Kehadiran Dewan Perwakilan Daearah (DPD) sebagai lembaga baru hasil perubahan Undang-Undang Dasar Negara Republik Indonesia Tahun 1945 merupakan konsekuensi dari perubahan Pasal 1 ayat (2) Undang-Undang Dasar Negara Republik Indonesia Tahun 1945 sekaligus sebagai upaya untuk mengoptimalkan dan meneguhkan paham kedaulatan rakyat yang selama ini berada pada Majelis Permusyawaratan Rakyat. Perubahan Pasal 1 ayat (2) Undang-Undang Dasar Negara Republik Indonesia Tahun 1945 ini pun dengan sendirinya menegaskan bahwa Majelis Permusyawaratan Rakyat bukan satu-satunya yang melaksanakan kedaulatan rakyat. Rumusan Pasal 1 ayat (2) Undang-Undang Dasar 1945 berbunyi: ”Kedaulatan adalah di tangan rakyat, dan dilakukan menurut Undang-Undang Dasar”, Penegasan ini dimaksudkan bahwa kedaulatan rakyat yang pelaksanaannya diserahkan kepada badan/lembaga yang keberadaan, wewenang, tugas dan fungsinya ditentukan oleh Undang-Undang Dasar Negara Republik Indonesia Tahun 1945 serta bagian mana yang langsung dilaksanakan oleh Rakyat.
Dengan kata lain, pelaksanaan kedaulatan rakyat tidak diserahkan kepada badan/lembaga mana pun, tetapi langsung dilaksanakan oleh rakyat itu sendiri melalui pemilu.
Implementasi dari pelaksanaan prinsip kedaulatan rakyat di atas, maka dilakukan dalam bentuk pemilihan langsung Undang-Undang Nomor 12 Tahun 2003 tentang Pemilihan Umum Anggota Dewan Perwakilan Rakyat, Dewan Perwakilan Daerah dan Dewan Perwakilan Rakyat Daerah.
Hal ini dapat dilihat dalam Perubahan Kedua Undang-Undang Dasar Negara Republik Indonesia Tahun 1945 pada Pasal 18, Pasal 18A, dan Pasal 18B yang memberikan penekanan penyelenggaraan pemerintahan daerah dan hubungan pusat dan daerah dilaksanakan dengan sistem otonomi luas.

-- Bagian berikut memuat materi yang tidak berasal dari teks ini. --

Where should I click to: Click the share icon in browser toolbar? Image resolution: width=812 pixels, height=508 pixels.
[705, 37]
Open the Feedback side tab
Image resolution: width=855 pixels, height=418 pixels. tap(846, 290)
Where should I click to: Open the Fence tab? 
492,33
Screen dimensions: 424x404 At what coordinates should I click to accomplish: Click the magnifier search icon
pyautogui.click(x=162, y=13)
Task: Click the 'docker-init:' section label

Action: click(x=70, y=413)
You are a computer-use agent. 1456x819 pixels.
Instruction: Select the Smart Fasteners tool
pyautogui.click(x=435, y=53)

Untuk menjaga dan menindaklanjuti kepentingan daerah dalam pengambilan kebijakan di pusat, maka diperlukan lembaga yang memiliki eksistensi dan kedudukan serta fungsi yang dapat menjembatani kepentingan daerah. Keberadaan DPD itu sendiri adalah merupakan salah satu upaya restrukturisasi kelembagaan MPR terkait dengan tuntutan otonomi daerah.
Implementasi Kedaulatan Rakyat Dan Upaya Mendorang Demokratisasi
Dalam kebanyakan literatur, secara sederhana demokrasi dapat difahami sebagai bentuk pemerintahan dari rakyat oleh rakyat dan untuk rakyat.
Dengan demikian demokratisasi dapat diartikan sebagai suatu proses yang mengarahkan agar pemerintahan yang sedang berjalan secara sensitif dapat menangkap aspirasi, melibatkan partisipasi, dan mengutamakan kepentingan rakyat dari pada kepentingan penguasa. Rakyat ditempatkan sebagai domain utama dalam pengertian demokrasi karena pada dasarnya mereka (rakyat) adalah pemegang kedaulatan tertinggi dalam sebuah negara.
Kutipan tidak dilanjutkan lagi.